Every search request must include at least one of the following identifying fields: a business name, a website, or a person’s first and last name. All other inputs are optional, but more complete and representative data typically improves the quality and confidence of the results.

The Matching Process

You don’t need perfect information to find the right business.

Enigma’s search system is designed to match imperfect or partial inputs — like a misspelled name, an incomplete address, or a missing website — to the correct entity. It then evaluates a combination of features to measure how closely your input matches what’s in Enigma’s data — for instance, by comparing similarities across names, websites, and addresses.

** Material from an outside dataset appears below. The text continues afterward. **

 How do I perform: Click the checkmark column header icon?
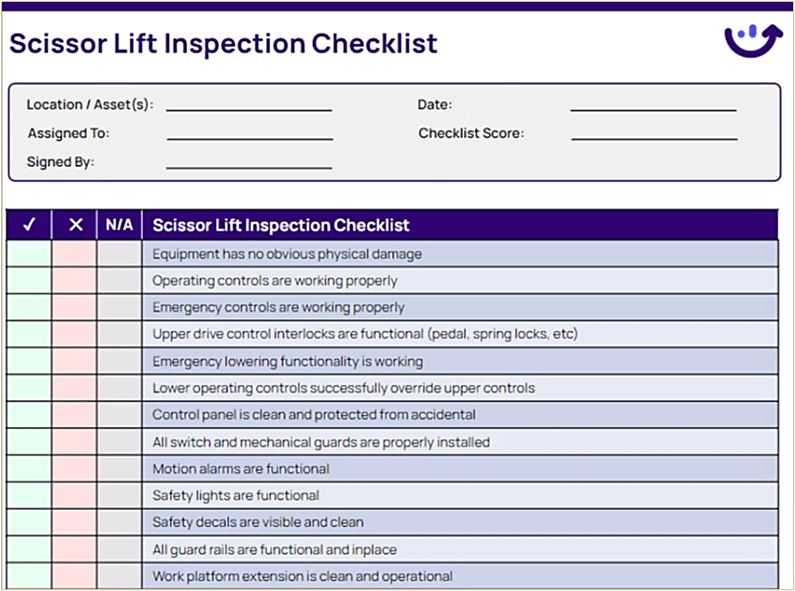[29, 225]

Finally, it returns the results that best match your input and chosen entity type, filtered by our accuracy standards.

When there isn’t enough evidence to suggest a good match, the system returns no result — in order to avoid false positives (incorrect matches).

Optimized for precision

Based on labeled evaluation data, Enigma’s search precision is about 94% for searches of all three entities. The precision of your results largely depends on the quality and completeness of your input data. The cleaner and more representative the inputs, the more precise the results. Reach out to us for best practices if you’re working with dirty input data.

When a search request is submitted, Enigma’s system performs a two-stage process: retrieval and ranking.

Retrieval

The query first passes through Enigma’s retrieval service, which uses a fast search index to identify a broad set of potential candidate records from Enigma’s database.

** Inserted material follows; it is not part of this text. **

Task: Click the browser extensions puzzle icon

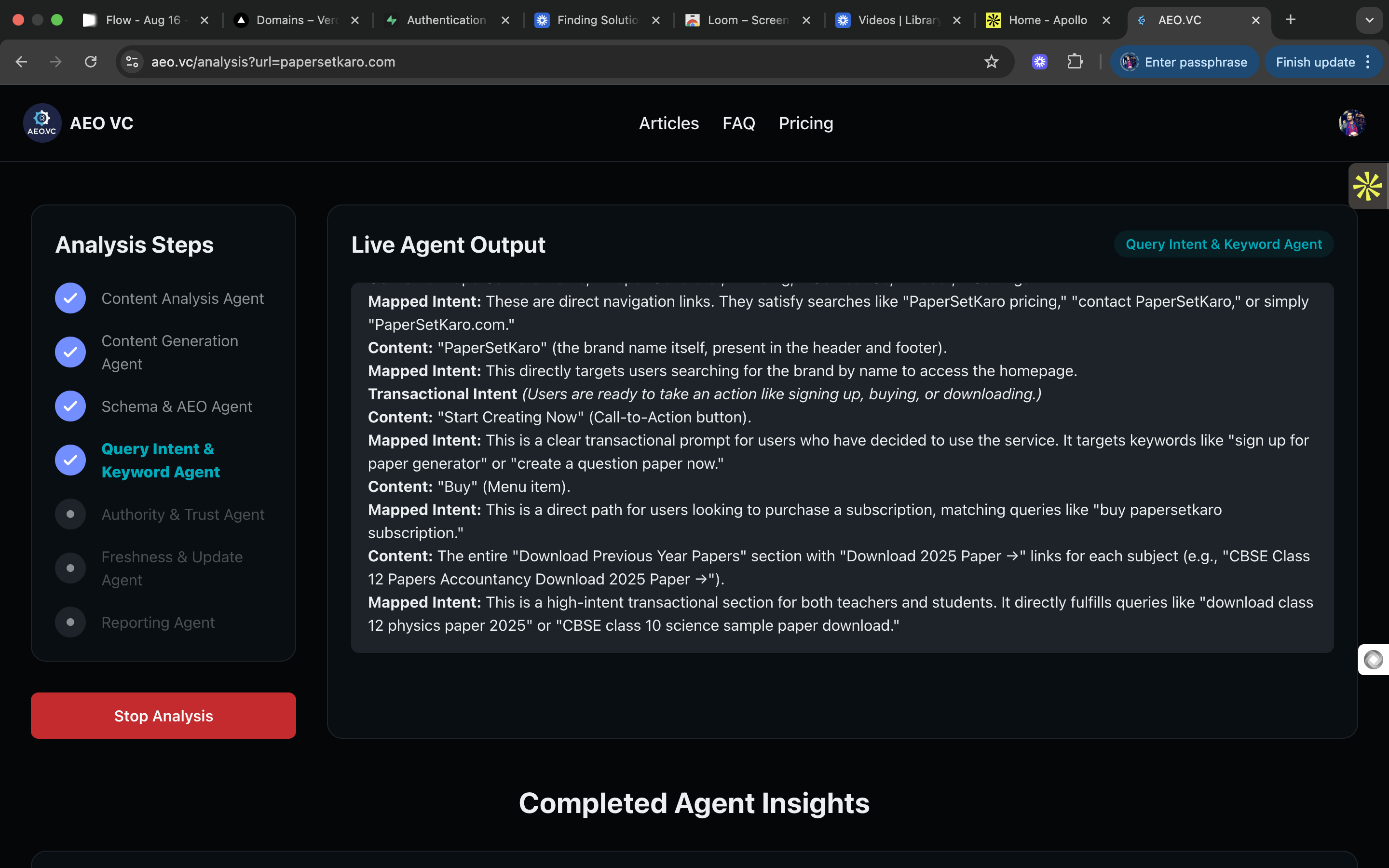Action: coord(1076,61)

Before the search begins, the system cleans and standardizes all input fields to ensure consistent, high-quality results.

  • Text fields are normalized — extra spaces are removed, and casing is standardized for uniform comparison.
  • Addresses are parsed and standardized into consistent components such as street, city, state, and postal code.
  • Website URLs are decomposed into their core parts (domain, subdomain, top-level domain) to improve recognition across variations.
  • Phone numbers are normalized into a canonical format.

This preprocessing step ensures that even if your input data varies in formatting or structure, the retrieval service can surface the most relevant candidate records for scoring. These candidates represent entities that are likely to correspond to your input based on attributes like name, address, and website.

Ranking

  1. Model Evaluation

    Once candidate records are retrieved, each is evaluated by Enigma’s ranking service — a machine-learning system that estimates how likely each candidate refers to the same entity as the user’s input.

    For every input–candidate pair, the system computes a series of similarity measures across key fields such as:

    • How closely the business names align (including shared words and variants)
    • Whether phone numbers are identical or closely related
    • How similar the websites or domains are
    • Geographic consistency — whether they appear in the same city or state
    • Address structure and text overlap

    These similarity values capture the degree of alignment between your input and each candidate, and they form the raw ingredients for the model’s decision-making. The ranking model then uses the learned weights to calculate a match probability, representing how likely it is that the input and candidate refer to the same underlying entity. This approach allows the system to balance multiple signals and produce consistent, data-driven match scores across a wide range of input types and data qualities.

  2. Ranking & Output

    After probabilities are computed for all candidates, results are ranked in descending order of their match probability. The top-ranked entities are those with the highest likelihood of being true positive (correct) matches.

    Enigma’s search models continuously evolve as new data is incorporated and more links are added to Enigma’s Data Model, increasing both recall (match rate) and precision (match correctness).